Apropos Flow. Gruner & Jahr, die verrückte Inhaltebude mit Hafenblick, hat
ihr Bastelverlagsprogramm um ein Häkelheft für Männer erweitert. Sollen
Frauen mittels handarbeitlichen Beschäftigungen von Dingen wie Politik
ferngehalten werden, hat man jetzt endlich etwas für den Mann im Programm,
der bei seiner Partnerin keinen mehr wegstecken kann, weil sie lieber das
Hundekörbchen windet, als zu vögeln.
## „Die Natur will Dich zurück“
Mit Walden ist nicht nur das Männermagazin der schärfsten Axtburschen
überhaupt erschienen – das Pressefoto zeigt vier Herren jenseits der
46dreiviertel, die alle das Bauch-weg-Programm hinter sich haben und mit
einer Dynamik in die Kamera strahlen, die einem nicht nur Angst macht,
sondern die fragen lässt, wieso solche bio-dynamischen Potenzbrocken was
mit Journalismus machen und nicht schon längst die Welt regieren?
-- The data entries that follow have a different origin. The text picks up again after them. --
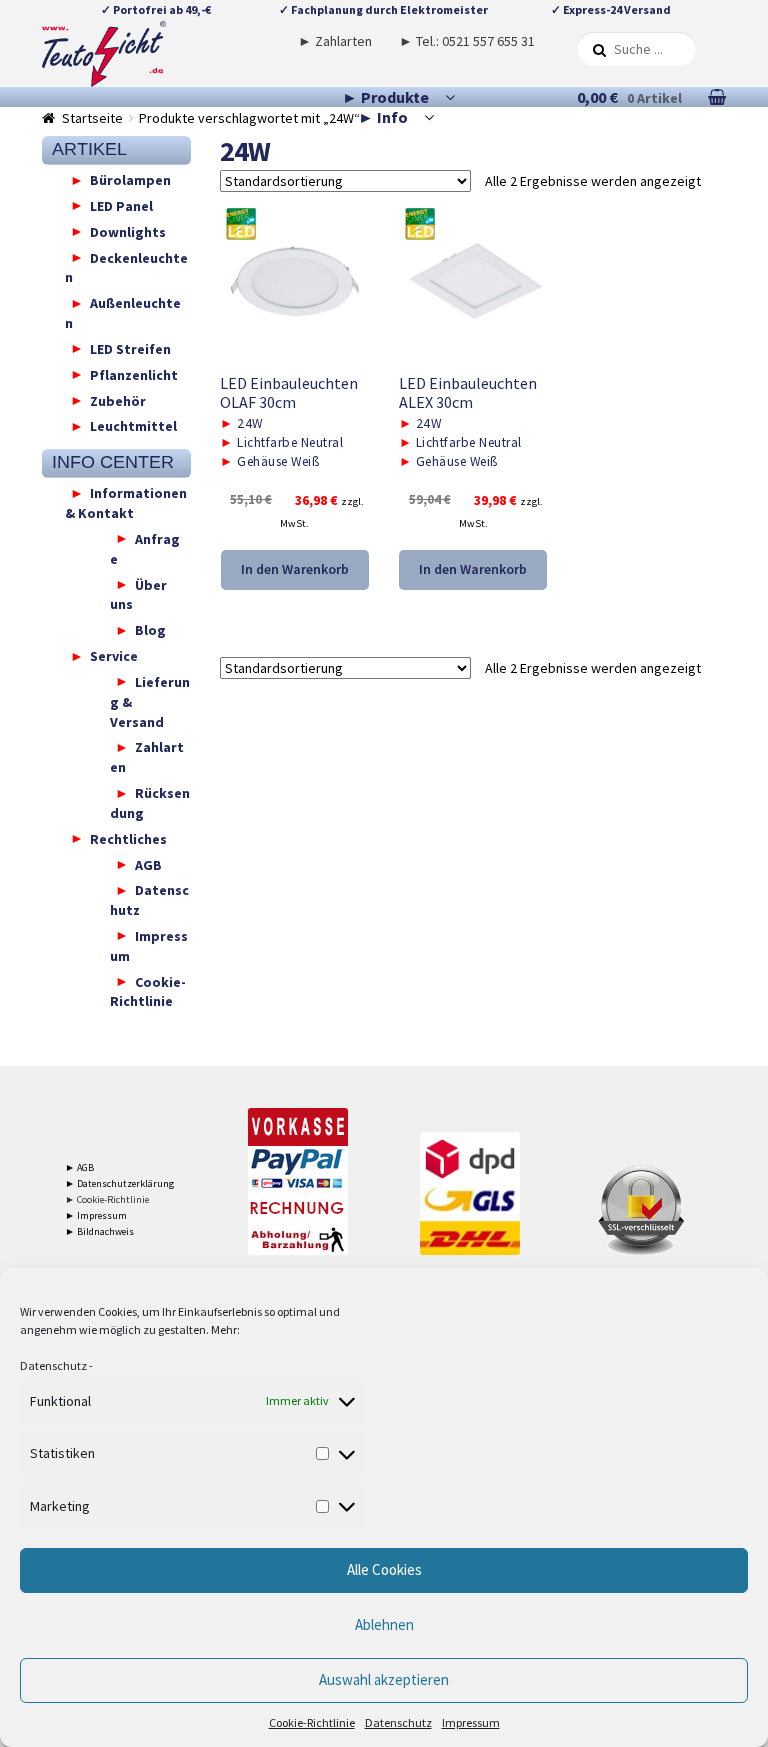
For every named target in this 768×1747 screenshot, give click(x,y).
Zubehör (118, 400)
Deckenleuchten (126, 267)
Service (114, 656)
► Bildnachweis (99, 1231)
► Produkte (385, 97)
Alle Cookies (384, 1569)
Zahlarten (147, 757)
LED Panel (121, 205)
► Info (383, 117)
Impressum (471, 1722)
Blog (150, 630)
Oder
zumindest einen Tele-Shopping-Kanal für Holzfällerbedarf.
Nein, mit Walden zeigt der Verlag auch, was ihm seine neuen Objekte wert
sind: Als ich letzte Woche zum Zwecke des Erwerbs von Karteikarten durch
die Hamburger Schanzenstraße ging, kamen mir zwei junge Menschen mit einem
sehr großen Hirsch auf einem Schiebgerät entgegen. Auf der einen Flanke war
Walden geschrieben, auf der anderen „Die Natur will Dich zurück“. Was wohl
der Aufruf zur Selbstkompostierung sein soll.
Die jungen Menschen waren durch Walden-Sweatshirts als Werbevertreter des
Magazins zu erkennen und Jägerin, die ich bin, ging ich in meiner offenen
Art auf sie zu. Was sie denn da hätten, wollte ich wissen. „Ein neues
Magazin“, sagte die junge Frau und als ich fragte, ob ich mal gucken dürfe,
gab sie mir ein Exemplar.
## Eingeweide kocht selbst
Ich blätterte hin und her, war aber durch das Straßengeschehen zu
abgelenkt, um das Potential des Heftes zu erkennen. So fragte ich, ob ich
eines mitnehmen könne, und musste erfahren: Nö, sie hat nur das eine. Das
ist Gruner-Marketing 2015 zum Launch eines neuen Magazins: Man lässt ein
paar arme Studenten Hirsche durch die Großstadt schieben und Interessierte
in ein ANSICHTSexemplar gucken.
Vielleicht, so denke ich, ist das die neue Seite einer alten
Verleger-Allianz: Die Hamburger Verlage tun sich zusammen und kaufen
gemeinsam Werbestrategien ein. So haben vielleicht Die Zeit, Spiegel und
Gruner ein 2+1 Angebot wahrgenommen. Zwei Imagefilme plus eine „Innovative
Streetcampaign“ zum Preis von einem Volontärsjahresgehalt. Aber nee, so war
es dann doch nicht. In einem Branchendienst war zu lesen: Die Werbung für
Walden wurde „intern“ entwickelt. Hier kocht das Eingeweide quasi selbst.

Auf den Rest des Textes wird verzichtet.